Module 3

Introduction to Large Language Models

Author

Yike Zhang

Published

June 1, 2026

Here, we turn text into numbers a model can learn from, and introduces the machinery behind large language models. Week 8 steps back to ask what these systems do to people, including a discussion on fairness, ethics and accountability.

import numpy as np
import pandas as pd

pd.set_option("display.max_rows", 12)

Week 7: NLP and Feature Engineering

A model cannot read a sentence. It needs a fixed-length vector of numbers. The whole first half of Week 7 is about that translation, from raw text to a numeric matrix, and the second half is about cleaning up numeric features so they are ready for a model.

Tokenization

The first step in any text pipeline is tokenization: chopping a document into the units (usually words) the rest of the pipeline counts. A real tokenizer handles punctuation, casing, and edge cases, but the core idea is just “lowercase and split”, which you can write in one line.

import re

def tokenize(text):
    text = text.lower()
    return re.findall(r"[a-z]+", text)   # keep runs of letters, drop punctuation/numbers

tokenize("All my cats, in a row!")
['all', 'my', 'cats', 'in', 'a', 'row']

Bag of Words

The simplest text-to-vector scheme is Bag of Words. First learn a vocabulary of every word in the corpus, then represent each document by how many times each vocabulary word appears in it. Order is thrown away, which is why it is a “bag”. Rather than build it by hand, we use scikit-learn’s CountVectorizer, the tool you would actually reach for.

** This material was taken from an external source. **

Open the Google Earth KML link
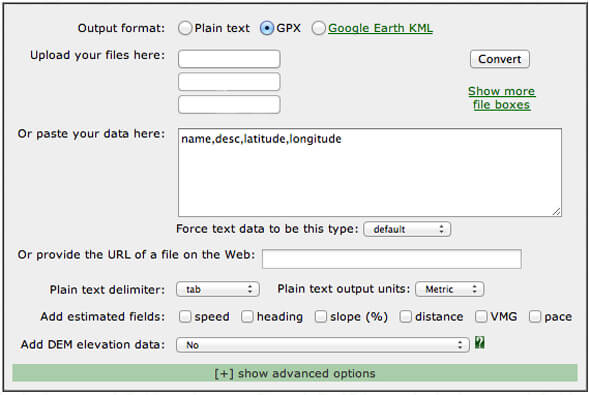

from sklearn.feature_extraction.text import CountVectorizer

corpus = [
    "All my cats in a row",
    "When my cat sits down she looks like a Furby toy",
    "The cat and the cats are friends",
]

vec = CountVectorizer()
counts = vec.fit_transform(corpus)   # learn the vocabulary AND encode in one call

bow = pd.DataFrame(counts.toarray(), columns=vec.get_feature_names_out())
bow
all and are cat cats down friends furby in like looks my row she sits the toy when
0 1 0 0 0 1 0 0 0 1 0 0 1 1 0 0 0 0 0
1 0 0 0 1 0 1 0 1 0 1 1 1 0 1 1 0 1 1
2 0 1 1 1 1 0 1 0 0 0 0 0 0 0 0 2 0 0

Each row is one document, each column is one vocabulary word, and the entries are counts. Notice the matrix is mostly zeros: any one short document uses only a few of the corpus’s words. Real text vectors are extremely sparse, which is why scikit-learn stores them in a compressed form and only expands to a dense array when we ask.

TF-IDF

Raw counts over-reward words that are simply common everywhere, like “the”. TF-IDF fixes that by multiplying each term frequency by an inverse document frequency: a word that appears in every document gets down-weighted, while a word that is rare across the corpus but frequent in one document gets boosted. The formula the lecture gives is \(\text{tf-idf}(t, d) = \text{tf}(t, d) \times \log\!\frac{n}{1 + \text{df}(t)}\), and scikit-learn computes it with the same interface as before.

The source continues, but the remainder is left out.